Provided records: Begin

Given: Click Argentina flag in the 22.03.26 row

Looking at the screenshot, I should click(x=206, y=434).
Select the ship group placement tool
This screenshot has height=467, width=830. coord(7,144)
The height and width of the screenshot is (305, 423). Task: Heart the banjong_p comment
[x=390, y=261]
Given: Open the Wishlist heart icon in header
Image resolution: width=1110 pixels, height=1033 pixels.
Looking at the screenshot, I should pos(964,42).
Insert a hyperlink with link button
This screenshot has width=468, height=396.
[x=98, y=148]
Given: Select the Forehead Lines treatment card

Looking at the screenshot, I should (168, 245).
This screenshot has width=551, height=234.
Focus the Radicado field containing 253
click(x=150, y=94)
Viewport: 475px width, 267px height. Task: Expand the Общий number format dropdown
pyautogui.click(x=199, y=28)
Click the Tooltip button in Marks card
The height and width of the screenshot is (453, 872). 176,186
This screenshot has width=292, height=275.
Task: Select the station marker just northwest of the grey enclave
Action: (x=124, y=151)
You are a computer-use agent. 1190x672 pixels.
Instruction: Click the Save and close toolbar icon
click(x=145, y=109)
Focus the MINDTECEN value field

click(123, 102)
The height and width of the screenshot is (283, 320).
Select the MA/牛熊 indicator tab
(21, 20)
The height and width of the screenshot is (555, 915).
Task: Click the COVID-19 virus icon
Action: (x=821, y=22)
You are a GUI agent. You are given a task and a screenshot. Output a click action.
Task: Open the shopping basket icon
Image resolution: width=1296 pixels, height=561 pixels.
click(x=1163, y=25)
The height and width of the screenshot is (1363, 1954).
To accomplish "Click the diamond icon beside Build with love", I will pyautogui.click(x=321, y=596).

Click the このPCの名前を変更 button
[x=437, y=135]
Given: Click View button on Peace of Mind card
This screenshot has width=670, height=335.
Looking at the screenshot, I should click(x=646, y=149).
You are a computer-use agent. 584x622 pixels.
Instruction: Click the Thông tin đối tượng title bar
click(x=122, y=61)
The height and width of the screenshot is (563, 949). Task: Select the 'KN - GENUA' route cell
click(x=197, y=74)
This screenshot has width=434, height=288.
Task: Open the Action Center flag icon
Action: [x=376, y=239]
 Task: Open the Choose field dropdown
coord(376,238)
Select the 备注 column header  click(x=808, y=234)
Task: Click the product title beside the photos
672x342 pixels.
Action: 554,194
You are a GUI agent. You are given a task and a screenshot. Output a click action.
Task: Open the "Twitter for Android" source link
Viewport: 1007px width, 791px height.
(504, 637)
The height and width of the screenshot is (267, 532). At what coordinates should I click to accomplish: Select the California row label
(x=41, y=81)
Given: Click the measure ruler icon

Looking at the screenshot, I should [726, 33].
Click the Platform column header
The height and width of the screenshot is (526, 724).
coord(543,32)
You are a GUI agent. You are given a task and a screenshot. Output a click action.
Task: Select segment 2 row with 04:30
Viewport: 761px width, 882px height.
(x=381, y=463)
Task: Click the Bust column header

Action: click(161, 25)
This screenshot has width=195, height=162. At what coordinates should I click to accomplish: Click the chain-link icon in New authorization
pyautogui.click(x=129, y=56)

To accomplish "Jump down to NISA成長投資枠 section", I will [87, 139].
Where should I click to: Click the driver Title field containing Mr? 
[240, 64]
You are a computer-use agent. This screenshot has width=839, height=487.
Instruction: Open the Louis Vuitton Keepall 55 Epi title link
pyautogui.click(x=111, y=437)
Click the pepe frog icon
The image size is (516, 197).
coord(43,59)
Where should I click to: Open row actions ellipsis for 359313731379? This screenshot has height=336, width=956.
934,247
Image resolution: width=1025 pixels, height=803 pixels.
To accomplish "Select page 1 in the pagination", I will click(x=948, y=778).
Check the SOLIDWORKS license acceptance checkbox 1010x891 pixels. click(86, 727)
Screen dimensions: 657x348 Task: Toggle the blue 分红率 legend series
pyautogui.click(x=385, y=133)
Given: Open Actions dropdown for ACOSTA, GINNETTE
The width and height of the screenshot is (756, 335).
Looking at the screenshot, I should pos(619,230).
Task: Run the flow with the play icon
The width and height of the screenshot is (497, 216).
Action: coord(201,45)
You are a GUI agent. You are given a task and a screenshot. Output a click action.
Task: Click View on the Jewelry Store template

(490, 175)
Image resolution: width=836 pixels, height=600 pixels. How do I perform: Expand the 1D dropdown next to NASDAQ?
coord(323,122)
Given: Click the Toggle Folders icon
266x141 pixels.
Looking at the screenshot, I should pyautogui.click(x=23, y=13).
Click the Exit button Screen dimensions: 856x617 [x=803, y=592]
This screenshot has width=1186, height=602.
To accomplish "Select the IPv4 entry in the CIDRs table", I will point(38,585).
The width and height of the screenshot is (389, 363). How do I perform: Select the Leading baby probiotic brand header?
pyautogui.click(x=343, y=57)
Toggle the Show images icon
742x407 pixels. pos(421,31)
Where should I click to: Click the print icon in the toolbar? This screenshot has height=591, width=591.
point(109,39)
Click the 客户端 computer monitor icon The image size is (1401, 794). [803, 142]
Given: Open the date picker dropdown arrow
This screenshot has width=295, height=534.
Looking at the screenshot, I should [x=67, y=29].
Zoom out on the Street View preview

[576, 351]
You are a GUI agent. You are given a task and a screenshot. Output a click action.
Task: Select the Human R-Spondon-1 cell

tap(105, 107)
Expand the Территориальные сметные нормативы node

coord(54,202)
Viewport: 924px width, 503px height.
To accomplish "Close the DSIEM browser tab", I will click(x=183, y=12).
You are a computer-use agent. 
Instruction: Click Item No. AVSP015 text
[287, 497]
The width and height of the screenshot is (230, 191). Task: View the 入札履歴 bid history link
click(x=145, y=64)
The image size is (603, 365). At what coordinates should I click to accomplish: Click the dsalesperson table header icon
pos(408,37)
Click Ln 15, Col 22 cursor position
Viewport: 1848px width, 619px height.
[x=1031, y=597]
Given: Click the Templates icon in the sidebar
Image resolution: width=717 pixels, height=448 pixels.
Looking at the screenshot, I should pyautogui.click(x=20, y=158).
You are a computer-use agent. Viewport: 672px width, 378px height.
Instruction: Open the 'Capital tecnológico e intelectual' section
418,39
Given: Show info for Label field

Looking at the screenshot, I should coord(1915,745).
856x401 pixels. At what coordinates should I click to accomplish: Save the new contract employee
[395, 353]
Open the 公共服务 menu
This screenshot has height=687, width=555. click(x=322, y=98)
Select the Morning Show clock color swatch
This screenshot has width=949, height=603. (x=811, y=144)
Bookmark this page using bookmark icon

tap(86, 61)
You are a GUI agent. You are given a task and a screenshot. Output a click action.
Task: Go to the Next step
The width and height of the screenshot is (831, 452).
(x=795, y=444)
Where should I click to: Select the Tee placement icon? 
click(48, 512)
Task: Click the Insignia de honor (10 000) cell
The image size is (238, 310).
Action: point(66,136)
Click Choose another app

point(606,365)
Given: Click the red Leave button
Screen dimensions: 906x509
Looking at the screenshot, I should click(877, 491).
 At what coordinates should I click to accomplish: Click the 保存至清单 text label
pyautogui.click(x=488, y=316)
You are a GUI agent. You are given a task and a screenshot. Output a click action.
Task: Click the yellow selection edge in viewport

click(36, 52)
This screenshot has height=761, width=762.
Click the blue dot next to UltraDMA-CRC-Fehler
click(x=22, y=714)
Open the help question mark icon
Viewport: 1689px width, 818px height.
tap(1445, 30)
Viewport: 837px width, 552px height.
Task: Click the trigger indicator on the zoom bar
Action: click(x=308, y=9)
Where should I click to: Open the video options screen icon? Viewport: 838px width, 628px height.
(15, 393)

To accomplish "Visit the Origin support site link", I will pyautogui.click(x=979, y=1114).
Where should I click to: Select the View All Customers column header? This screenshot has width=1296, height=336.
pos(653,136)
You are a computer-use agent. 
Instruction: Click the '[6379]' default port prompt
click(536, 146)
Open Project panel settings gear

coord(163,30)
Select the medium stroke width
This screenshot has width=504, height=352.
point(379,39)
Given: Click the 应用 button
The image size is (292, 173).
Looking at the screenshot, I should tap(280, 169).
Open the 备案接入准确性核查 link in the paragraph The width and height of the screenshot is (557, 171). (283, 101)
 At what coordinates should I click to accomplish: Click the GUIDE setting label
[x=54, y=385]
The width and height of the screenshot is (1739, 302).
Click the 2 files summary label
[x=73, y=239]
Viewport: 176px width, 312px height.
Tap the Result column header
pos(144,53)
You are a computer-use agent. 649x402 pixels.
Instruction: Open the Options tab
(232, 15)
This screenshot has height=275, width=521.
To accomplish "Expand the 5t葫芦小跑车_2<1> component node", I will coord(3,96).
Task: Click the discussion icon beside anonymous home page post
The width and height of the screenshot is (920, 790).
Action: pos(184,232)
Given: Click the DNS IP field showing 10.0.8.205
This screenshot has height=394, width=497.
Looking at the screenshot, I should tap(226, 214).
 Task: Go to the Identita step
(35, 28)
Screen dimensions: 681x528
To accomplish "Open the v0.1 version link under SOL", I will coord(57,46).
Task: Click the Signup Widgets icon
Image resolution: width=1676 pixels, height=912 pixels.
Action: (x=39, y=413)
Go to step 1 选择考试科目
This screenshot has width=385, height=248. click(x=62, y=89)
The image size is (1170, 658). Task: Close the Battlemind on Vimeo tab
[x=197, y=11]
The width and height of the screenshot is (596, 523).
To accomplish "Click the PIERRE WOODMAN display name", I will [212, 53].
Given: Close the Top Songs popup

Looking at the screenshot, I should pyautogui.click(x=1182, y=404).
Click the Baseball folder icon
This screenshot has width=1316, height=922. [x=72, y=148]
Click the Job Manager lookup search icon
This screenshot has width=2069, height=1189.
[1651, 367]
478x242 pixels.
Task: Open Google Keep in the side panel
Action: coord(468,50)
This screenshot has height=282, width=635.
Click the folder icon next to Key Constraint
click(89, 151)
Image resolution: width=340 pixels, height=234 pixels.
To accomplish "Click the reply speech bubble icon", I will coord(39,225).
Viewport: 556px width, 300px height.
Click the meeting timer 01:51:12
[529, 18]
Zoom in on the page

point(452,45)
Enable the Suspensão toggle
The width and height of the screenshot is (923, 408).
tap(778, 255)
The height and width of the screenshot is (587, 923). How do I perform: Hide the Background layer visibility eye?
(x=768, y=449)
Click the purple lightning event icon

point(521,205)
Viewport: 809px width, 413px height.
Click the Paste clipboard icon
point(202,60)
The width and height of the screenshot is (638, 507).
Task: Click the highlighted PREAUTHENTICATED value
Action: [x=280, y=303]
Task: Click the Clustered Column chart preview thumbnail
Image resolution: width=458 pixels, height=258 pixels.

Provided records: End

[Exercise brief] Scan the material above. Return every line containing the string "beside".

[Task answer]
To accomplish "Click the diamond icon beside Build with love", I will pyautogui.click(x=321, y=596).
Task: Click the product title beside the photos
Task: Click the discussion icon beside anonymous home page post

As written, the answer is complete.